“Rosso Floyd” – M. Mari

Rosso Floyd è un libro strano perché potrebbe solleticare maggiormente le corde di un non pinkfloydiano: è più quello che nasconde e sottintende di quanto invece rivela. Ma, del resto, così erano i Pink Floyd: un abisso di senso e di (molteplici) sensi dietro una apparente comprensibilità.

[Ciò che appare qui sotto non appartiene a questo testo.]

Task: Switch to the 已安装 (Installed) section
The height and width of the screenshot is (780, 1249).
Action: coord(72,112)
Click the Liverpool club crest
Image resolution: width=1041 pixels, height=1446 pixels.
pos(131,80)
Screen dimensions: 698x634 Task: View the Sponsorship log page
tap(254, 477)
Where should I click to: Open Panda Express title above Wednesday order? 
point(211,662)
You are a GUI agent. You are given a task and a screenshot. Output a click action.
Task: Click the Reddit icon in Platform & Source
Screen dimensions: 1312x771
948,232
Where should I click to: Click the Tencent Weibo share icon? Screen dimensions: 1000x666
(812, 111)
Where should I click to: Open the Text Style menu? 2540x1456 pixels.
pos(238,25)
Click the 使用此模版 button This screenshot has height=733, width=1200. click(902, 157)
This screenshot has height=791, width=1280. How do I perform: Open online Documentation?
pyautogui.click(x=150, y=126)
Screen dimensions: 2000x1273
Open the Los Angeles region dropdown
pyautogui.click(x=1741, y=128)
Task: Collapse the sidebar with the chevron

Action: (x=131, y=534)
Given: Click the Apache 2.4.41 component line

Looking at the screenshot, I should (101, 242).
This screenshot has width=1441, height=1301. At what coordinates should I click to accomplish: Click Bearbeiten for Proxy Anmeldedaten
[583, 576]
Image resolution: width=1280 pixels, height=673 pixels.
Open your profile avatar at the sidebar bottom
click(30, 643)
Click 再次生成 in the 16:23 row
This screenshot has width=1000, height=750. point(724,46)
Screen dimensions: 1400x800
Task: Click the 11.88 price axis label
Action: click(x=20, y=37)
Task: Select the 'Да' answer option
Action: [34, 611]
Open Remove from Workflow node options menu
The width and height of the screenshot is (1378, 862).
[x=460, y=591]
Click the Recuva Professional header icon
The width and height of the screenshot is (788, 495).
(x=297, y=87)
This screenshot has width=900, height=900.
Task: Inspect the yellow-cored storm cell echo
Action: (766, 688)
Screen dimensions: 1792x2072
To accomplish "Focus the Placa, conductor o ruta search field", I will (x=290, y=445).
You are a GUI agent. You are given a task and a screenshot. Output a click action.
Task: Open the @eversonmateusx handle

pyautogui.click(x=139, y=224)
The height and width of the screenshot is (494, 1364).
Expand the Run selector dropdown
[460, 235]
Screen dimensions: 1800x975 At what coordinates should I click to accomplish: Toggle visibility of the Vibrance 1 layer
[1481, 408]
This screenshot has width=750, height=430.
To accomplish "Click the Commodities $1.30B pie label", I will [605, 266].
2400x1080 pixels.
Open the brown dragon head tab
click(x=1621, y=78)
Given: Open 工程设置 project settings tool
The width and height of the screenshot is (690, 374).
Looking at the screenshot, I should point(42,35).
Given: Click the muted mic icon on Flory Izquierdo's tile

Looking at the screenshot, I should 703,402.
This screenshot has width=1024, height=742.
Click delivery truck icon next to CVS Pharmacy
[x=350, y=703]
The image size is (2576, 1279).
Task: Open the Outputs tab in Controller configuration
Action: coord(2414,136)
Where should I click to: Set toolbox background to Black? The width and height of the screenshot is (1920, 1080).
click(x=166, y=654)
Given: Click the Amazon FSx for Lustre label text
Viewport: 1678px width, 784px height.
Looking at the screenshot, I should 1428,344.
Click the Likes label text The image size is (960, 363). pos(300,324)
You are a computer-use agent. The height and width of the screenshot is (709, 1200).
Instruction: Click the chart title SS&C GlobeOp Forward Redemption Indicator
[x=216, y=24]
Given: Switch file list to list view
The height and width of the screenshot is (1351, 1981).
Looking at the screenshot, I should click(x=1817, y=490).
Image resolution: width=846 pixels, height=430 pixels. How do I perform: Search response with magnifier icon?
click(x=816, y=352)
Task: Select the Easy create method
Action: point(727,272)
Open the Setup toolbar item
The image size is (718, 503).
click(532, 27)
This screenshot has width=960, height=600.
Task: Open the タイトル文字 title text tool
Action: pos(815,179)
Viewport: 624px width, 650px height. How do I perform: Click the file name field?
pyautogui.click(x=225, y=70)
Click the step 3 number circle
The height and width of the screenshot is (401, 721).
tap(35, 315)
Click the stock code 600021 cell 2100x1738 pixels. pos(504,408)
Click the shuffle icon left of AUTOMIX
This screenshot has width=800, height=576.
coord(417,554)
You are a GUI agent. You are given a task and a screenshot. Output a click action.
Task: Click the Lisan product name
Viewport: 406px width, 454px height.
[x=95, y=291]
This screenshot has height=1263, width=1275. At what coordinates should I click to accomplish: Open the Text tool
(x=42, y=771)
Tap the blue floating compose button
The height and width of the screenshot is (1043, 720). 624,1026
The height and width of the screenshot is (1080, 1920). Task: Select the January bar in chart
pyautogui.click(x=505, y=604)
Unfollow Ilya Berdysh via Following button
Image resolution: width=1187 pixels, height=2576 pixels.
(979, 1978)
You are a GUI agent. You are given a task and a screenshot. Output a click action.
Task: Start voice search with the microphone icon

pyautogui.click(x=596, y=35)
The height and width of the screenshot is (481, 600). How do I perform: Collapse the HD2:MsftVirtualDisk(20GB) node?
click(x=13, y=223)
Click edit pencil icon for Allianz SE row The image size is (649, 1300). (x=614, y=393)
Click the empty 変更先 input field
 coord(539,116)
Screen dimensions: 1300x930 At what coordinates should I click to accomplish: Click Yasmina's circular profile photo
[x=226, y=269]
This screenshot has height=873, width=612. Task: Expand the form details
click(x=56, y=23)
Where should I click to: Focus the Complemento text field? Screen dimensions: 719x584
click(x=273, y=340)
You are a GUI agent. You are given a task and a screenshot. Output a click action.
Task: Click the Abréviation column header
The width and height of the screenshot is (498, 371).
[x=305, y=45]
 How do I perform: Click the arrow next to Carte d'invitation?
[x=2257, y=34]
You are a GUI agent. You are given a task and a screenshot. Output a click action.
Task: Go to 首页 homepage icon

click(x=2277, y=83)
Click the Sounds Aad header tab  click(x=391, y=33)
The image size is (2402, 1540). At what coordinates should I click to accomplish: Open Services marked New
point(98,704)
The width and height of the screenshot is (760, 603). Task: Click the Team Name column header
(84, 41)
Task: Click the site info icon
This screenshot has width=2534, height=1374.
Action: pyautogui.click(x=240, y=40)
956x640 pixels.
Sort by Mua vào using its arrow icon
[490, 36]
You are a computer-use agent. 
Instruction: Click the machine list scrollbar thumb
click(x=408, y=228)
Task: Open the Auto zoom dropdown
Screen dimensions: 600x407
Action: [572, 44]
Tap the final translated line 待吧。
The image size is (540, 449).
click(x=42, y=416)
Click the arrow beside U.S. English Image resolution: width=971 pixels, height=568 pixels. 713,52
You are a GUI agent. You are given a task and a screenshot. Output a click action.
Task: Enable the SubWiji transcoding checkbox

Tutto il libro ruota attorno a Syd Barrett, al suo esserci pur non essendoci ormai più e al tentativo di capire quanto di lui sia rimasto nei Pink Floyd. Per farlo Mari convoca a testimoniare, come fosse un processo, le decine di figure (alcune anche immaginarie) che hanno intercettato in un modo o nell’altro la parabola di Barrett o che con i Pink hanno avuto a che fare. Il risultato? Un canto corale – sospeso tra realtà e finzione – che non approda a soluzioni, ma che attesta come Barrett abbia sicuramente lasciato ai Pink Floyd più di quanto si possa credere.

Syd Barrett è la voce dei sogni che sussurra nelle orecchie di Waters e compagni. E, come quando ci risvegliamo da un sogno, così anche i brani dei Pink Floyd sono attraversati da un’elettricità di cui a volte non sanno chiarire l’origine. Poco male. Questo inconscio e quasi insondabile sostrato è ciò che ha contribuito alla loro leggenda.